# Data for processing

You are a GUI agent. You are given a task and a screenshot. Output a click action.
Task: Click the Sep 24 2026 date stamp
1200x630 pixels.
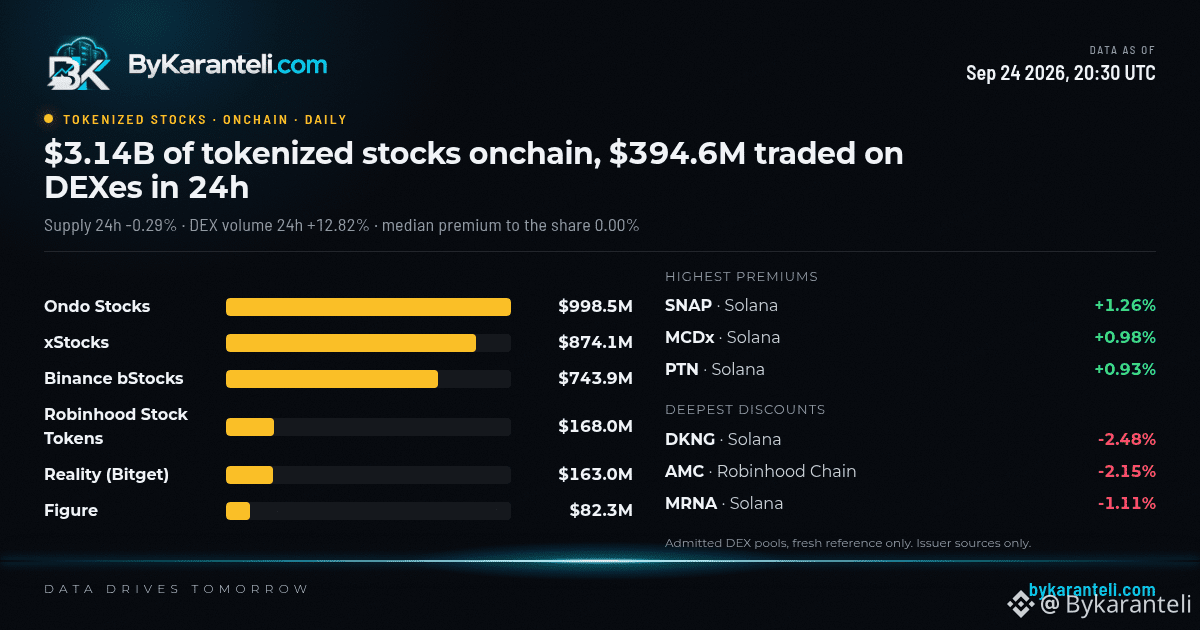click(x=1061, y=73)
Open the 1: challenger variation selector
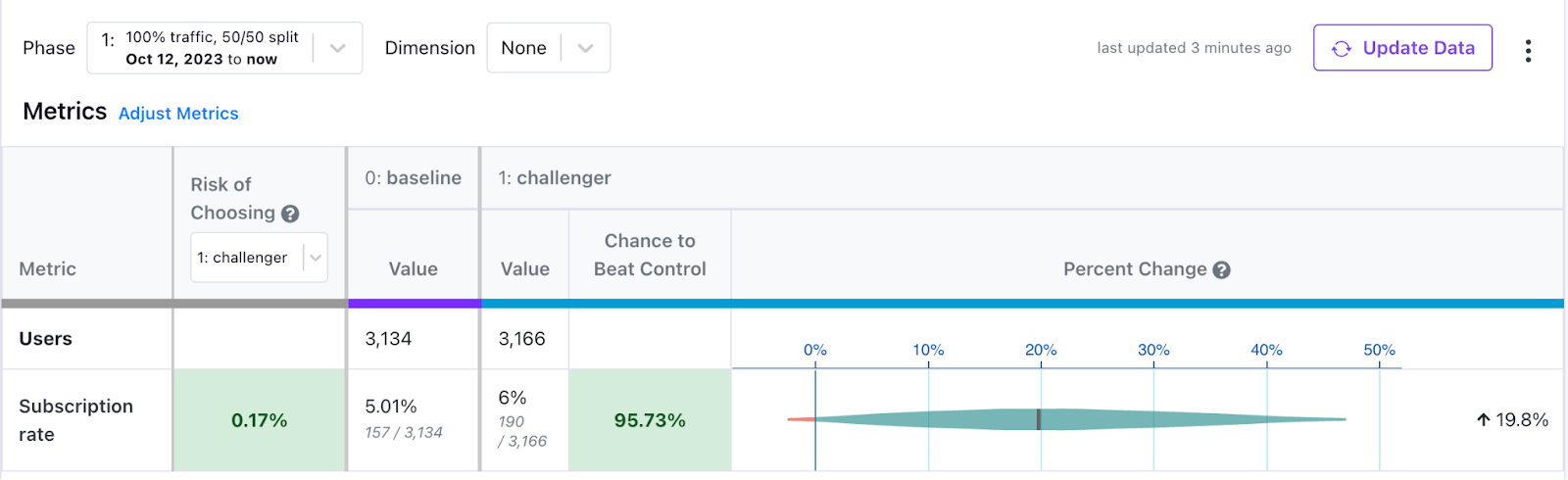1568x480 pixels. tap(259, 258)
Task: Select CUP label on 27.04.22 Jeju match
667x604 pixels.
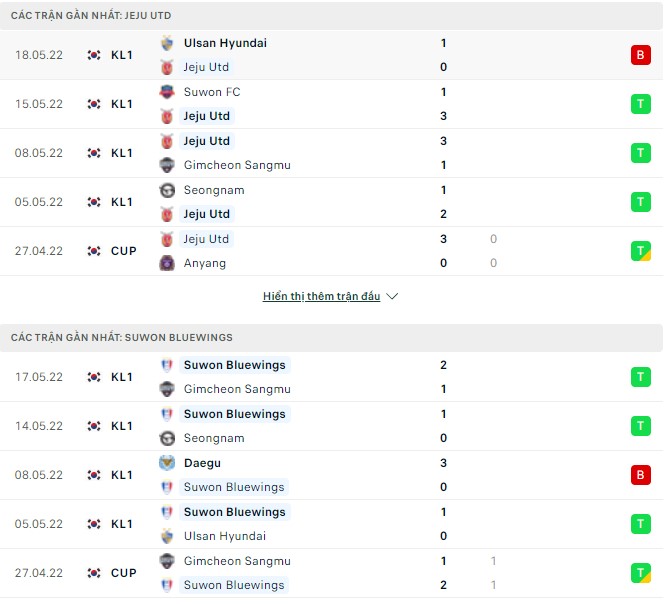Action: click(124, 251)
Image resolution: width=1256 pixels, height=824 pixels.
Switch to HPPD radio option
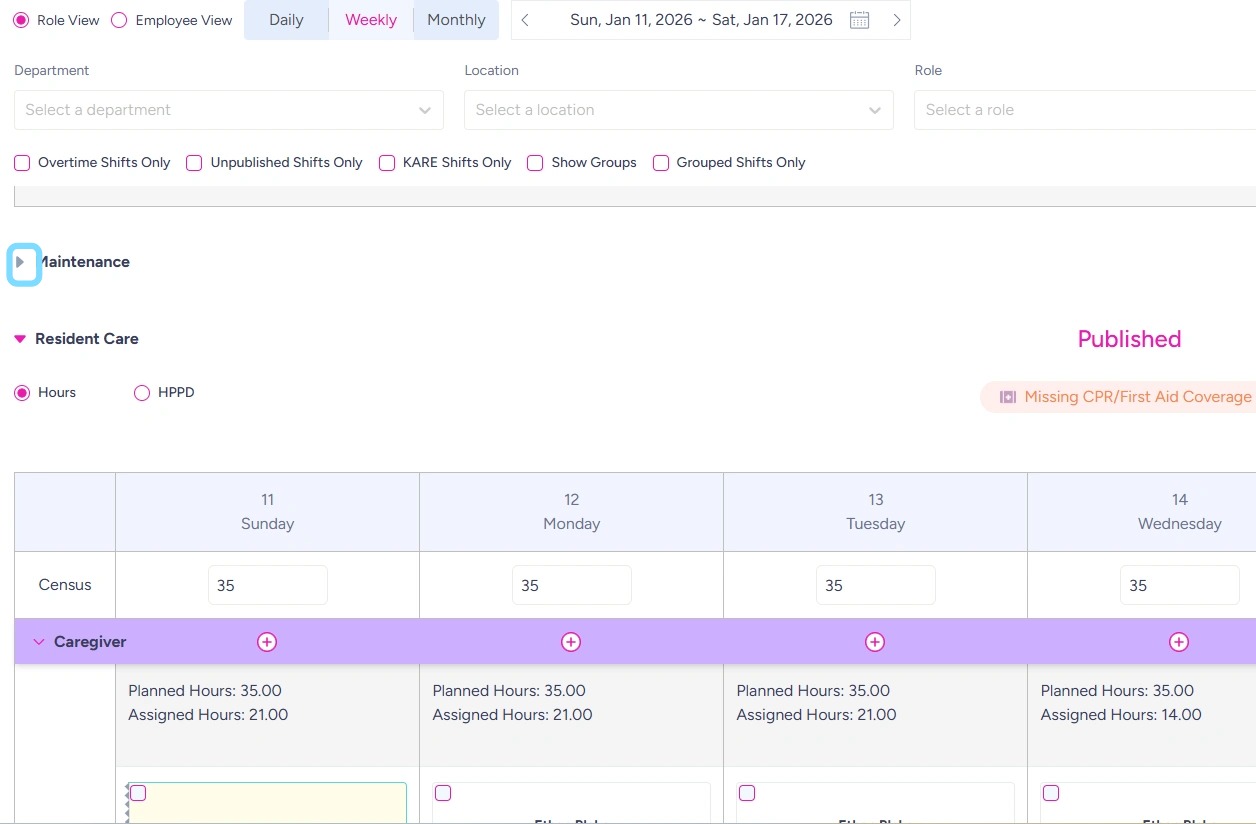[x=142, y=393]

# Work instruction
What is needed is a verbatim copy of the material, minus its pictures.

# Answer to the problem
You are a GUI agent. You are given a task and a screenshot. Output a click action.
Task: Click the Sep 24 2026 date stamp
1200x630 pixels.
click(x=1061, y=73)
Open the 1: challenger variation selector
1568x480 pixels. tap(259, 258)
Task: Select CUP label on 27.04.22 Jeju match
667x604 pixels.
Action: click(124, 251)
Image resolution: width=1256 pixels, height=824 pixels.
Switch to HPPD radio option
[x=142, y=393]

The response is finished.